In this paper, we present the parameterization of the
CAVS coarse-grained (CG) force field for 20 amino acids, and our CG
simulations
show that the CAVS force field could accurately predict the amino
acid tendency of the secondary structure. Then, we used the CAVS force
field to investigate the binding of a severe acute respiratory syndrome-associated
coronavirus fusion peptide (SARS-CoV-2 FP) to a phospholipid bilayer:
a long FP (FP-L) containing 40 amino acids and a short FP (FP-S) containing
26 amino acids. Our CAVS CG simulations displayed that the binding
affinity of the FP-L to the bilayer is higher than that of the FP-S.
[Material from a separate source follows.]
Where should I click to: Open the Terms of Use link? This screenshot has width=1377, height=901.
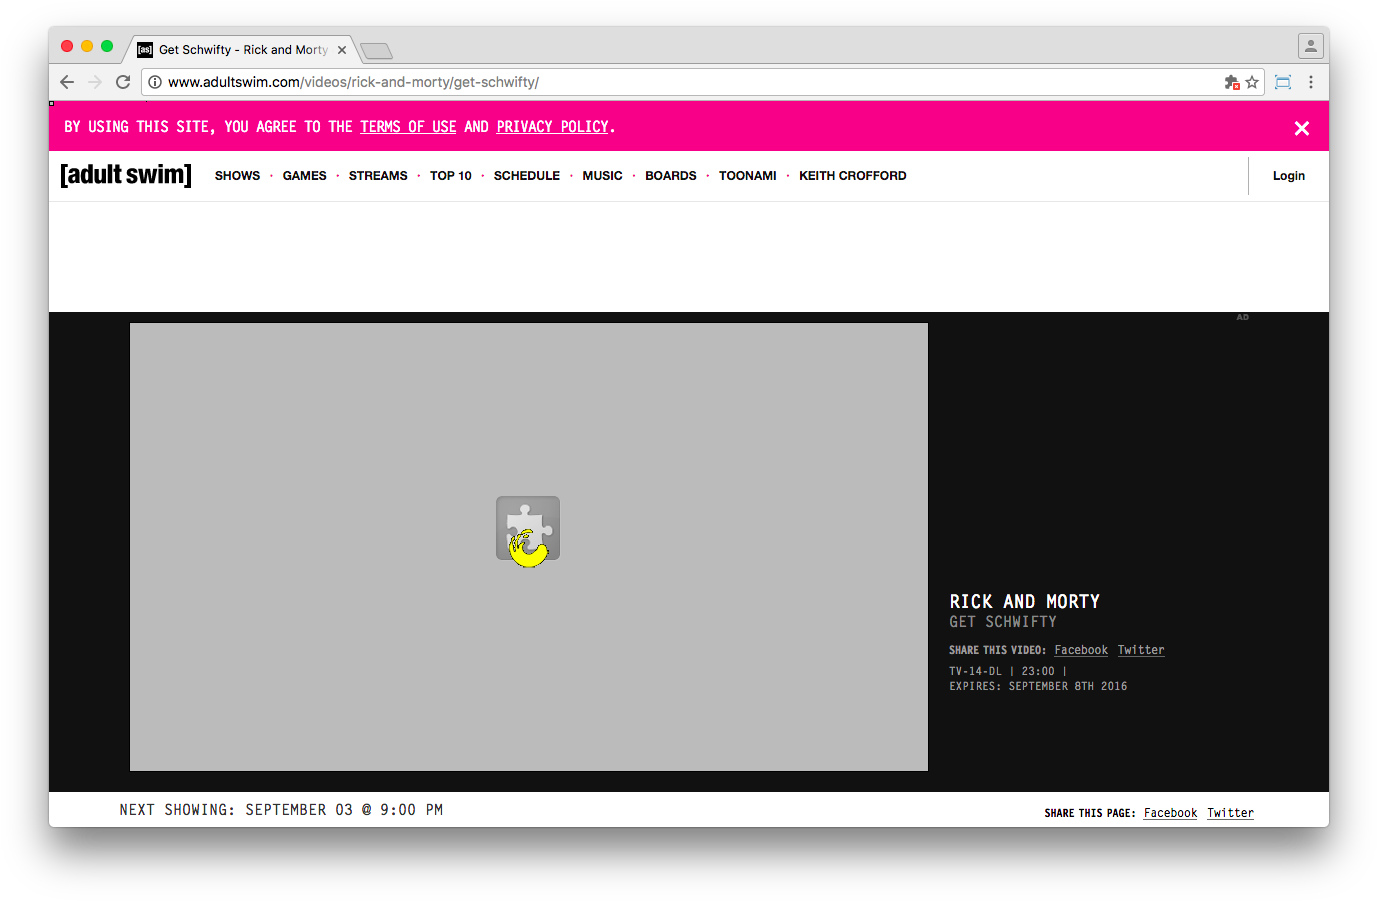pos(408,127)
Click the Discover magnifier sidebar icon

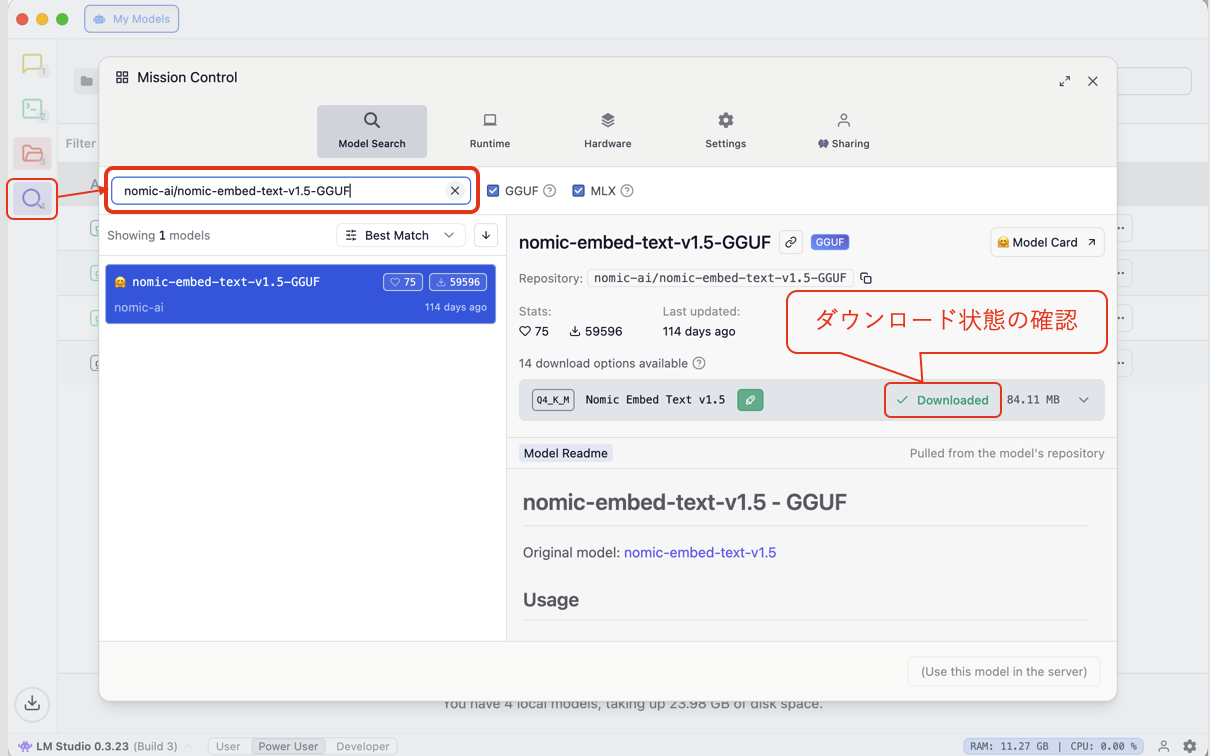[32, 199]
We found that the FP-L interacted more strongly with membrane cholesterol
than the FP-S, which should be attributed to the stable helical structure
of the FP-L at the C-terminus. In addition, we discovered that the
FP-S had one major and two minor membrane-bound states, in agreement
with previous all-atom molecular dynamics (MD) studies. However, we
found that both the C-terminal and N-terminal amino acid residues
of the FP-L can strongly interact with the bilayer membrane. Furthermore,
we found that the disulfide bond formed between Cys840 and Cys851
stabilized the helices of the FP-L at the C-terminus, enhancing the
interaction between the FP-L and the bilayer membrane. Our work indicates
that the stable helical structure is crucial for binding the SARS-CoV-2
FP to cell membranes. In particular, the helical stability of FP should
have a significant influence on the FP–membrane binding.